-- start --

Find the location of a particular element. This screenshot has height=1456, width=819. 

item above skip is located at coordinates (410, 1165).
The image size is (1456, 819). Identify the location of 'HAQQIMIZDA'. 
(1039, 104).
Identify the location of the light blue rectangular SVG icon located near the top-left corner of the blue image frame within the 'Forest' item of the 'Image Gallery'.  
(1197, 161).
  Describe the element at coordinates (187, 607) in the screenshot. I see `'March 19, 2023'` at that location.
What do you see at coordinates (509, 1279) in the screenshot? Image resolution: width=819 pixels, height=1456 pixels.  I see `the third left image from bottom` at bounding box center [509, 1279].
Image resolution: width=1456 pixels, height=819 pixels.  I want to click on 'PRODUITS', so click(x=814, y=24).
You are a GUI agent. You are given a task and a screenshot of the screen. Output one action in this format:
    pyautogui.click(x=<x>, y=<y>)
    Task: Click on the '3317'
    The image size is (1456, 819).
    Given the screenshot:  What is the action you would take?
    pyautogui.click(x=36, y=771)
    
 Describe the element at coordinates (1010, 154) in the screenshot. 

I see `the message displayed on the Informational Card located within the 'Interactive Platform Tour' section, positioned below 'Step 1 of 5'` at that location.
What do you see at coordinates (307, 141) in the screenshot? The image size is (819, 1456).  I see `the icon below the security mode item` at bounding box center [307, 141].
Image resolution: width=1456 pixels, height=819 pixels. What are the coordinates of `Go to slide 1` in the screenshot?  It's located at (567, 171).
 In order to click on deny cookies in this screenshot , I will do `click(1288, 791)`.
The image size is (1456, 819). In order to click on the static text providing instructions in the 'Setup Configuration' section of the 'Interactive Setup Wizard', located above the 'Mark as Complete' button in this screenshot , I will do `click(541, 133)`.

-- end --

◆ AIM:
Copy out word for word the entries from the line that contains "Image resolution: width=1456 pixels, height=819 pixels. What" through the end of the entries.

◆ RESPONSE:
Image resolution: width=1456 pixels, height=819 pixels. What are the coordinates of `Go to slide 1` in the screenshot?  It's located at (567, 171).
 In order to click on deny cookies in this screenshot , I will do `click(1288, 791)`.
The image size is (1456, 819). In order to click on the static text providing instructions in the 'Setup Configuration' section of the 'Interactive Setup Wizard', located above the 'Mark as Complete' button in this screenshot , I will do `click(541, 133)`.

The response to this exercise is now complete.